This personage, of lofty stature, affable demeanor, and physiognomy calm, though bearing traces of anxiety, moved from group to group, seldom speaking, and appearing to pay but little attention either to the merriment of the younger guests or the graver remarks of the exalted dignitaries or members of the diplomatic corps who represented at the Russian court the principal governments of Europe. Two or three of these astute politicians--physiognomists by virtue of their profession-- failed not to detect on the countenance of their host symptoms of disquietude, the source of which eluded their penetration; but none ventured to interrogate him on the subject.

It was evidently the intention of the officer of chasseurs that his own anxieties should in no way cast a shade over the festivities; and, as he was a personage whom almost the population of a world in itself was wont to obey, the gayety of the ball was not for a moment checked.
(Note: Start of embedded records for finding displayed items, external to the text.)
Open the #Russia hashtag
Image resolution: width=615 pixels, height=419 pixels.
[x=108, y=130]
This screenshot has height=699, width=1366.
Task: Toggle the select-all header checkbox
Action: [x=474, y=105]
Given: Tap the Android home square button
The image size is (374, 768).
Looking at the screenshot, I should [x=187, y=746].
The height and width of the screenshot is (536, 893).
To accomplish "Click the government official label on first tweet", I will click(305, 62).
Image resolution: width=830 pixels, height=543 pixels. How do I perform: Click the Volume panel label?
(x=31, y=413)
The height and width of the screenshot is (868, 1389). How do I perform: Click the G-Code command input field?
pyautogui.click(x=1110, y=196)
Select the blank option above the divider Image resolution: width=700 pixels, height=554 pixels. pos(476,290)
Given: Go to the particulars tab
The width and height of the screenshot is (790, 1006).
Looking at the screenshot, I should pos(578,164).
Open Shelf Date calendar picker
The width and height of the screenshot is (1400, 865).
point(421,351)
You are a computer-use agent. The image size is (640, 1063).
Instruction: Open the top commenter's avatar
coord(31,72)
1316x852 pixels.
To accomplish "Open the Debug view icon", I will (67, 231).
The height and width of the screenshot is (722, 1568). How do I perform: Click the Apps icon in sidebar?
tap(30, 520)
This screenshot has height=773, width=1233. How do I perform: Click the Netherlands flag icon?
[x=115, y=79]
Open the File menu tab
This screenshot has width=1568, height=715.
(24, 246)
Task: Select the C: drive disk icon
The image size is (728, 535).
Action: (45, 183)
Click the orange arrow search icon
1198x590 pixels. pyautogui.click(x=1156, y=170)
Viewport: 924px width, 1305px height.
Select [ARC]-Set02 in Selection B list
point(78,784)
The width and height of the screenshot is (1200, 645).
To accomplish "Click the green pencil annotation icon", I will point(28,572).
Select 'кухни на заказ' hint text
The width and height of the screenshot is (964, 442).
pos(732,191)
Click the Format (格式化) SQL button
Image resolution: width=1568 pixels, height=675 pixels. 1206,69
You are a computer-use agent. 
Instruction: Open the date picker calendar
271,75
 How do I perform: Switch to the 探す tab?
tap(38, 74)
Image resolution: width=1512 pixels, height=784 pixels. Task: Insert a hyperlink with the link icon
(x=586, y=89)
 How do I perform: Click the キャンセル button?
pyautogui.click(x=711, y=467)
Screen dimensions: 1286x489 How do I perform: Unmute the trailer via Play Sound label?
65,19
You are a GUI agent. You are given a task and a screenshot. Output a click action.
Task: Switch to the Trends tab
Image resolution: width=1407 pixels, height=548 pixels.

Nevertheless, General Kissoff waited until the officer to whom he had just communicated the dispatch forwarded from Tomsk should give him permission to withdraw; but the latter still remained silent. He had taken the telegram, he had read it carefully, and his visage became even more clouded than before. Involuntarily he sought the hilt of his sword, and then passed his hand for an instant before his eyes, as though, dazzled by the brilliancy of the light, he wished to shade them, the better to see into the recesses of his own mind.

"We are, then," he continued, after having drawn General Kissoff aside towards a window, "since yesterday without intelligence from the Grand Duke?"

"Without any, sire; and it is to be feared that in a short time dispatches will no longer cross the Siberian frontier."

"But have not the troops of the provinces of Amoor and Irkutsk, as those also of the Trans-Balkan territory, received orders to march immediately upon Irkutsk?"

"The orders were transmitted by the last telegram we were able to send beyond Lake Baikal."

"And the governments of Yeniseisk, Omsk, Semipolatinsk, and Tobolsk--are we still in direct communication with them as before the insurrection?"

"Yes, sire; our dispatches have reached them, and we are assured at the present moment that the Tartars have not advanced beyond the Irtish and the Obi."

"And the traitor Ivan Ogareff, are there no tidings of him?"

"None," replied General Kissoff. "The head of the police cannot state whether or not he has crossed the frontier."

"Let a description of him be immediately dispatched to Nijni-Novgorod, Perm, Ekaterenburg, Kasirnov, Tioumen, Ishim, Omsk, Tomsk, and to all the telegraphic stations with which communication is yet open."

"Your majesty's orders shall be instantly carried out."

"You will observe the strictest silence as to this."

The General, having made a sign of respectful assent, bowing low, mingled with the crowd, and finally left the apartments without his departure being remarked.

The officer remained absorbed in thought for a few moments, when, recovering himself, he went among the various groups in the saloon, his countenance reassuming that calm aspect which had for an instant been disturbed.

Nevertheless, the important occurrence which had occasioned these rapidly exchanged words was not so unknown as the officer of the chasseurs of the guard and General Kissoff had possibly supposed. It was not spoken of officially, it is true, nor even officiously, since tongues were not free; but a few exalted personages had been informed, more or less exactly, of the events which had taken place beyond the frontier. At any rate, that which was only slightly known, that which was not matter of conversation even between members of the corps diplomatique, two guests, distinguished by no uniform, no decoration, at this reception in the New Palace, discussed in a low voice, and with apparently very correct information.

By what means, by the exercise of what acuteness had these two ordinary mortals ascertained that which so many persons of the highest rank and importance scarcely even suspected? It is impossible to say. Had they the gifts of foreknowledge and foresight? Did they possess a supplementary sense, which enabled them to see beyond that limited horizon which bounds all human gaze? Had they obtained a peculiar power of divining the most secret events? Was it owing to the habit, now become a second nature, of living on information, that their mental constitution had thus become really transformed? It was difficult to escape from this conclusion.